Recordemos que esa EDN anticipa que EEUU usará de todos los medios para volver a ser la potencia suprema: “Una rivalidad estratégica de largo alcance requiere la integración sin fisuras de múltiples elementos de poder nacional –diplomáticos, informativos, económicos, de inteligencia, de policías y de militares. Más que ninguna otra nación, EEUU puede expandir el espacio competitivo, tomar la iniciativa para desafiar a nuestros rivales cuando poseemos las ventajas y a ellos les faltan fuerzas. Una fuerza más letal, robustas alianzas y asociaciones, la innovación tecnología estadounidense, y una cultura de desempeño generará decisivas y sustentadas ventajas militares para EEUU”.

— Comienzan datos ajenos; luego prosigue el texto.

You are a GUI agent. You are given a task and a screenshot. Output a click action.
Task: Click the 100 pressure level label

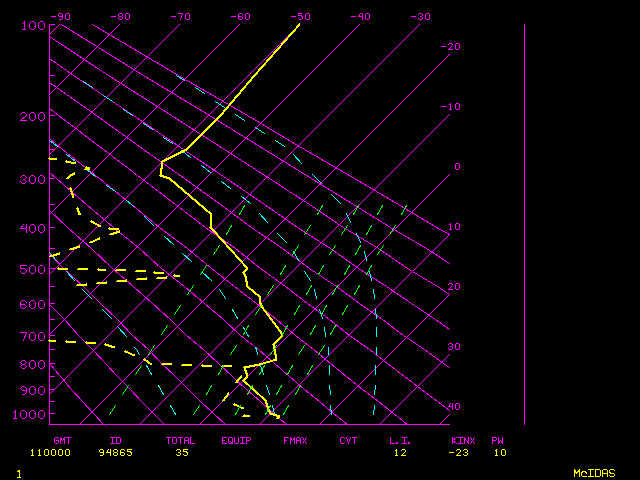point(33,25)
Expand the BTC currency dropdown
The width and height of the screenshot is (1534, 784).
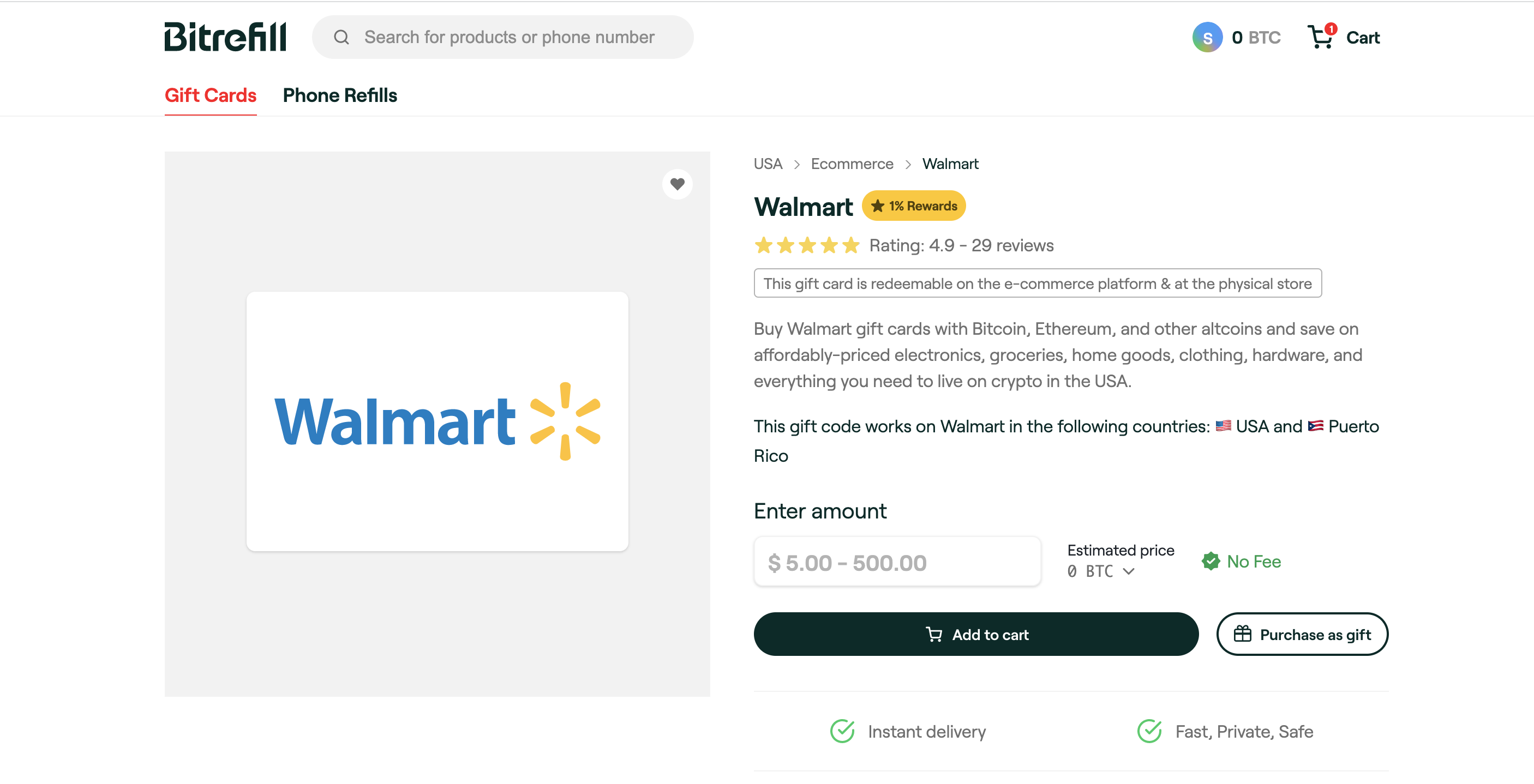tap(1110, 571)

Y aunque sobre Nuestramérica la EDN dice poco (en la parte publicada del documento, pero quizás mucho más en la parte secreta), de manera sibilina indica que se debe “mantener un balance de poder favorable” y “las ventajas” de que dispone en el Hemisferio Occidental, señalando que un “Hemisferio estable, pacífico, que reduce las amenazas de seguridad de EEUU le reporta a éste último “inmensos beneficios”, por lo cual Washington deberá utilizar todos los medios a su alcance para “profundizar las relaciones con los países de la región que contribuyen con capacidades militares a los compartidos desafíos de la seguridad regional y global”.

Por todo esto es evidente que si el actual inquilino de la Casa Blanca no actúa rápidamente y de manera decisiva para tomar el control del aparato estatal, en la práctica sus iniciativas, como el comienzo de un diálogo con Rusia y la expectativa de que levantaría las más de 200 sanciones contra Cuba adoptadas bajo la Administración Trump, entre otros asuntos críticos como son la negociación con Irán y la situación en Siria, pueden ser saboteadas por funcionarios que seguirán aplicando la política exterior de su antecesor.

Esta puede ser una misión difícil para Biden, dadas las profundas divisiones que caracterizan, y que en buena medida paralizan a la sociedad y al sistema político estadounidense.

(*) Alberto Rabilotta es periodista argentino-canadiense.